Much of the content of the report – although terrifically important – is too technically bank-y for this blog, but there are points at which it dovetails elegantly with our AML concerns.  Right at the outset, the report stresses the importance of “making individual responsibility a reality”.  As I moaned a while ago, we’re never going to get a certain type of senior executive to take AML seriously until he is at personal risk of penalty.  As this new report puts it: “Top bankers dodged accountability for failings on their watch by claiming ignorance or hiding behind collective decision-making.  They then faced little realistic prospect of financial penalties or more serious sanctions commensurate with the severity of the failures with which they were associated.”  To address this shortcoming, the report proposes “a Senior Persons Regime, which would ensure that the key responsibilities within banks are assigned to specific individuals, who are made fully and unambiguously aware of those responsibilities and made to understand that they will be held to account for how they carry them out [and] a Licensing Regime alongside the Senior Persons Regime, to apply to other bank staff whose actions or behaviour could seriously harm the bank, its reputation or its customers”.  When things go wrong, the report suggests that enforcement should be against individuals rather than (or perhaps as well as) against firms: “All key responsibilities within a bank must be assigned to a specific, senior individual.  Even when responsibilities are delegated, or subject to collective decision making, that responsibility will remain with the designated individual.  The attribution of individual responsibility will, for the first time, provide for the full use of the range of civil powers that regulators already have to sanction individuals.”

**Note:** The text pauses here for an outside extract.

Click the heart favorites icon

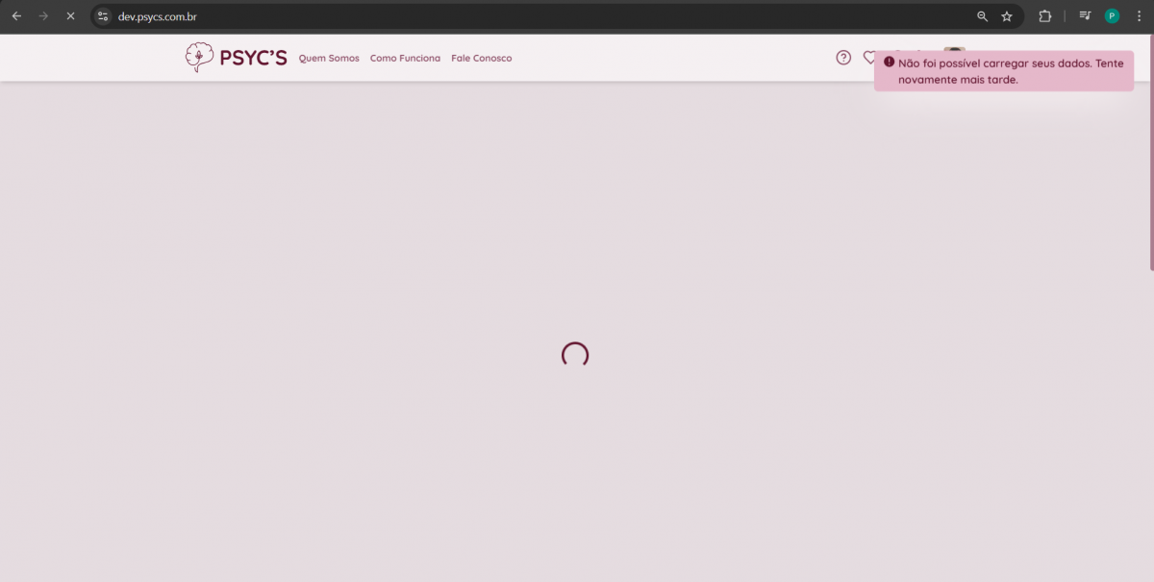(x=868, y=58)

Moreover, the report holds that it is high time to look at remuneration: “Many bank staff have been paid too much for doing the wrong things, with bonuses awarded and paid before the long-term consequences become apparent…. [There should be] a new Remuneration Code, so that incentives and disincentives more closely reflect the longer run balance between business risks and rewards.”

Of course, marvellous and thrilling though this all is, it is only a report – a set of suggestions – and the financial sector might have a few concerns about it.  Let the horse-trading begin.